Rewrite the records below so that every "Dashboard" reads "Overview", and leave all other text unchanged.
-- begin --
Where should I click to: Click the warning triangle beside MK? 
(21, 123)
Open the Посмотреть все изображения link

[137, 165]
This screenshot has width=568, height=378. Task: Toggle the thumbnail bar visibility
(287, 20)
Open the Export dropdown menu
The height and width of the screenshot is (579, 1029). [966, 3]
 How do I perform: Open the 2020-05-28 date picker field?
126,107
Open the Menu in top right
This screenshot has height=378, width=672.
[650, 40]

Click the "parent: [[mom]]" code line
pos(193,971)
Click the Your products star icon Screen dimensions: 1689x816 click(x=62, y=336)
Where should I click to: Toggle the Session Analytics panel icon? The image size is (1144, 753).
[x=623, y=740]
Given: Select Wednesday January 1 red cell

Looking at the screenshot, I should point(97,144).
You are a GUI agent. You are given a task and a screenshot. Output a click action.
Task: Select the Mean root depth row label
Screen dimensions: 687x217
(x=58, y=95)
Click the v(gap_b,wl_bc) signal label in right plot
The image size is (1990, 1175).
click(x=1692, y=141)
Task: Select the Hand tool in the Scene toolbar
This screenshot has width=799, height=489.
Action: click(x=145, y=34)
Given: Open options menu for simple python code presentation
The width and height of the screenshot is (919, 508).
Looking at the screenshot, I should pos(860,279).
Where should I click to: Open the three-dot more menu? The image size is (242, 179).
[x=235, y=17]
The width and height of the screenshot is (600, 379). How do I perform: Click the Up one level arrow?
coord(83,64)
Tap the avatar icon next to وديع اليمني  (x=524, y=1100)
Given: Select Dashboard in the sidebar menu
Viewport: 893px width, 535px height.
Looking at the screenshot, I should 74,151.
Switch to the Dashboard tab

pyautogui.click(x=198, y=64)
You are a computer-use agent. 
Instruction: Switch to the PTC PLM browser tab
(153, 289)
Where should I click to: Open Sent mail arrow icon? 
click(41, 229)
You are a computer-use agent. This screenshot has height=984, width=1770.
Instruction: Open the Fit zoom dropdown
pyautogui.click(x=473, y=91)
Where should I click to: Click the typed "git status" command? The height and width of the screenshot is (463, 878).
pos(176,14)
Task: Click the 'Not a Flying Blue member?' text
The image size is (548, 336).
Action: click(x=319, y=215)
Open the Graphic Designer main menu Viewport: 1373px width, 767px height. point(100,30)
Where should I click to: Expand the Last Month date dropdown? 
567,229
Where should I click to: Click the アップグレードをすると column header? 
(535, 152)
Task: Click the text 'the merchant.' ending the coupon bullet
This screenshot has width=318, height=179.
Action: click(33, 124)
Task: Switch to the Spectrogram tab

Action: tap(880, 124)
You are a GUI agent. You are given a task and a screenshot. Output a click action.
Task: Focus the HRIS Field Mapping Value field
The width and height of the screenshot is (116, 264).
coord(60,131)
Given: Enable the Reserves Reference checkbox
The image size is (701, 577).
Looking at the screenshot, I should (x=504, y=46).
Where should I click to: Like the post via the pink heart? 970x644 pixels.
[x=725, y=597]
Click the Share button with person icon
-- end --
**Answer below**.
Where should I click to: Click the warning triangle beside MK? 
(21, 123)
Open the Посмотреть все изображения link

[137, 165]
This screenshot has width=568, height=378. Task: Toggle the thumbnail bar visibility
(287, 20)
Open the Export dropdown menu
The height and width of the screenshot is (579, 1029). [966, 3]
 How do I perform: Open the 2020-05-28 date picker field?
126,107
Open the Menu in top right
This screenshot has height=378, width=672.
[650, 40]

Click the "parent: [[mom]]" code line
pos(193,971)
Click the Your products star icon Screen dimensions: 1689x816 click(x=62, y=336)
Where should I click to: Toggle the Session Analytics panel icon? The image size is (1144, 753).
[x=623, y=740]
Given: Select Wednesday January 1 red cell

Looking at the screenshot, I should point(97,144).
You are a GUI agent. You are given a task and a screenshot. Output a click action.
Task: Select the Mean root depth row label
Screen dimensions: 687x217
(x=58, y=95)
Click the v(gap_b,wl_bc) signal label in right plot
The image size is (1990, 1175).
click(x=1692, y=141)
Task: Select the Hand tool in the Scene toolbar
This screenshot has width=799, height=489.
Action: click(x=145, y=34)
Given: Open options menu for simple python code presentation
The width and height of the screenshot is (919, 508).
Looking at the screenshot, I should pos(860,279).
Where should I click to: Open the three-dot more menu? The image size is (242, 179).
[x=235, y=17]
The width and height of the screenshot is (600, 379). How do I perform: Click the Up one level arrow?
coord(83,64)
Tap the avatar icon next to وديع اليمني  (x=524, y=1100)
Given: Select Overview in the sidebar menu
Viewport: 893px width, 535px height.
Looking at the screenshot, I should 74,151.
Switch to the Overview tab

pyautogui.click(x=198, y=64)
You are a computer-use agent. 
Instruction: Switch to the PTC PLM browser tab
(153, 289)
Where should I click to: Open Sent mail arrow icon? 
click(41, 229)
You are a computer-use agent. This screenshot has height=984, width=1770.
Instruction: Open the Fit zoom dropdown
pyautogui.click(x=473, y=91)
Where should I click to: Click the typed "git status" command? The height and width of the screenshot is (463, 878).
pos(176,14)
Task: Click the 'Not a Flying Blue member?' text
The image size is (548, 336).
Action: click(x=319, y=215)
Open the Graphic Designer main menu Viewport: 1373px width, 767px height. point(100,30)
Where should I click to: Expand the Last Month date dropdown? 
567,229
Where should I click to: Click the アップグレードをすると column header? 
(535, 152)
Task: Click the text 'the merchant.' ending the coupon bullet
This screenshot has width=318, height=179.
Action: click(33, 124)
Task: Switch to the Spectrogram tab

Action: tap(880, 124)
You are a GUI agent. You are given a task and a screenshot. Output a click action.
Task: Focus the HRIS Field Mapping Value field
The width and height of the screenshot is (116, 264).
coord(60,131)
Given: Enable the Reserves Reference checkbox
The image size is (701, 577).
Looking at the screenshot, I should (x=504, y=46).
Where should I click to: Like the post via the pink heart? 970x644 pixels.
[x=725, y=597]
Click the Share button with person icon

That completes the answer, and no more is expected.